I was taught from an early age that colors were used as identifiers. Whether that be for when to press the brake at a traffic light or what emotion to feel, colors were everywhere and they defined different things. I especially noticed and realized the symbolic nature of color as I studied film throughout college. We had whole lectures on the importance of color. What it represented. What each hue meant. It was something I’d always been aware of in the back of my head, but had never paid particular interest in until that moment.
Ever since, color is something I look for specifically in a visual medium. Color can be used to define a time period like that seen in the newest adaptation of Little Women or even all the way back to D.W. Griffith’s 1916 film Intolerance, where they used different monochromatic tintings to separate timelines. Colors can also be held back so that when they are used, their impact is stronger than ever. This is seen in such classics as Schindler’s List and American Beauty with the color red. Certain palettes can also be associated with filmmakers. Imagine a Wes Anderson film without pastel hues? It would never be the same.
But what about in video games? The interactive medium is the perfect place for an artist to play with color. As you move through the game, colors enhance what developers are conveying. You have time to stop, smell the vibrant roses, and see how color is affecting your experience.
This is especially present in story driven games. Color can not only differentiate settings, highlight game mechanics, and display character motivations but it can also, just like in the world of film, enhance emotion.
What Happens When Color Is Taken Away?
But in order to talk about the use of color, I want to first touch on lack of color in games. Ghost of Tsushima touches on both these aspects and is one of the most beautiful games of recent years because of that. Its environments highlight Japanese culture and landscaping, and give the player a beautiful world to explore. And with the addition of its black and white mode (which fans have dubbed the Kurosawa mode), Ghost of Tsushima honors classic samurai films, many of which were directed by Akira Kurosawa. The lack of color draws the player in, asking them to focus on things once ignored, and gives the artists more opportunity to play with things like shadows and chiaroscuro lighting, the difference between light and dark.
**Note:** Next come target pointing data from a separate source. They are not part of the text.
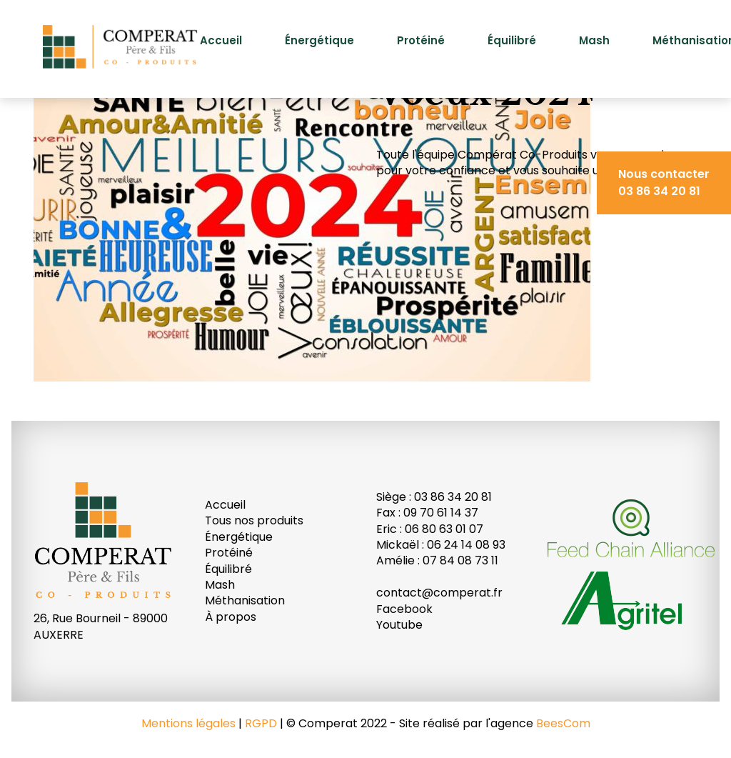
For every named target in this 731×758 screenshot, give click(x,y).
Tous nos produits (254, 520)
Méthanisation (245, 600)
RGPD (261, 723)
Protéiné (421, 40)
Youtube (399, 625)
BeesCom (563, 723)
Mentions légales (188, 723)
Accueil (221, 40)
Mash (594, 40)
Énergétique (319, 40)
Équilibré (512, 40)
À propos (230, 617)
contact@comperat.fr (439, 592)
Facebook (404, 609)
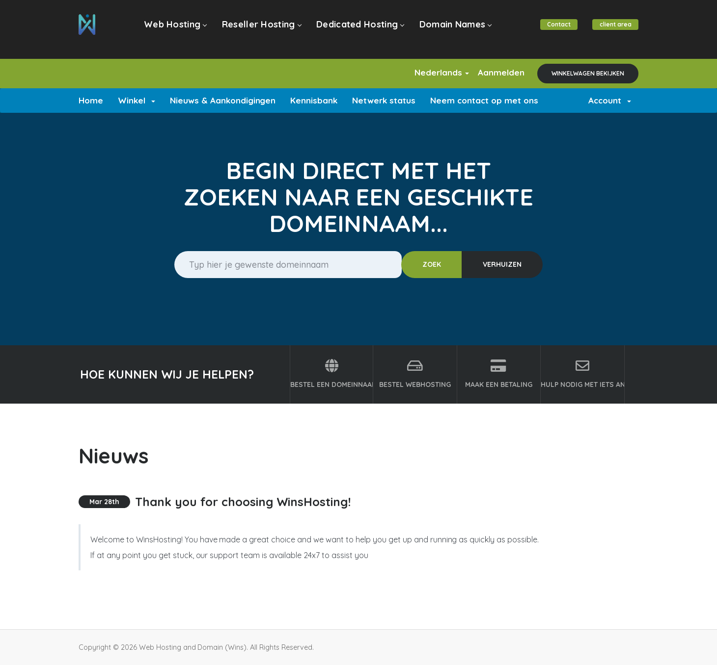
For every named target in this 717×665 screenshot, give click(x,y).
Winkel (136, 100)
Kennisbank (313, 100)
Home (91, 100)
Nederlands (430, 72)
Then there are situations when games highlight one color specifically. It could be to make the game stand out amongst others or highlight a particular theme or feel. This is seen heavily in Persona 5 with the color red. Everything from the gameplay, character, and even menu designs are full of the intense hue and the art style stays focused on and revolves around it. The fifth installment in the Persona series focuses on changing the hearts of those with distorted desires and the color red, acting as a symbol for freedom, runs through the narrative and works perfectly with the story told. It could also represent violence and blood, which the color red so often does. This idea shows that the journey for our Phantom Thieves will not be an easy one and that sacrifices will have to be made.
The Last of Us Part II is another example where the one color mentality makes an impact. But in this case, it showcases the pure emotion within the main character. Ellie has endured trauma, brutality, and so much loss throughout her life so when she makes the decision to commit a brutal act herself, she is doused in red light. This alone reveals Ellie’s anger, her ruthlessness. And it’s done without any words at all.
Color Gives Identity
Another game in which color profoundly impacted my experience was from 2018’s God of War. For me, the game utilized color in magnificent ways and was something constantly on my mind as I traversed through Kratos and Atreus’ story. It reflects emotion through light and dark environments and isn’t afraid to use contrasting colors throughout the world. This creates unique atmospheres throughout the game and made me stop and stare just to admire everything.
The game also utilizes color for practicality. In addition to every realm exhibiting vibrant colors and aesthetics, each one showcases a different palette, especially within the realm travel room. It gives each realm an identity before you begin your journey and is most impactful. Hit indicators from enemies also showcase different colors depending on how damaging the attack will be, which I found very useful throughout gameplay.
But What About Colorblindness?
And while colors can affect gamers in so many different ways, it will never be the same for everybody. Those with colorblindness in particular will experience video games much differently than what I’ve described above. Developers have been making strides when it comes to accessibility for those with colorblindness and it looks to only be getting better.
The Xbox team with Microsoft has particularly been making huge strides when it comes to accessibility and they’ve been releasing content to showcase ways for developers to improve their accessibility within their products.
In a video all about colorblind accessibility, Microsoft discussed how developers should not be relying on color alone. They should use symbols, shapes, or words to differentiate something in addition to color. But if colors are the only way to go, it should all be customizable. You need to give the power to the player so they can choose what colors work best for their form of colorblindness. Many games have presets, but those don’t always work for everybody.
So even though color-coded indicators in games are useful to me, they don’t work for everybody. But as video games move forward and evolve, it’s inspiring to see so many developers working to improve accessibility by using simulators to uncover issues and reaching out to colorblind players for input. Thinks like this allow players to have equally impactful experiences which is so important.
I’ll never forget how beautiful an art form video games can be because of color. Nothing compares to sitting and staring at my screen, marveling at what this medium can convey and accomplish all from choosing a specific hue from the color wheel.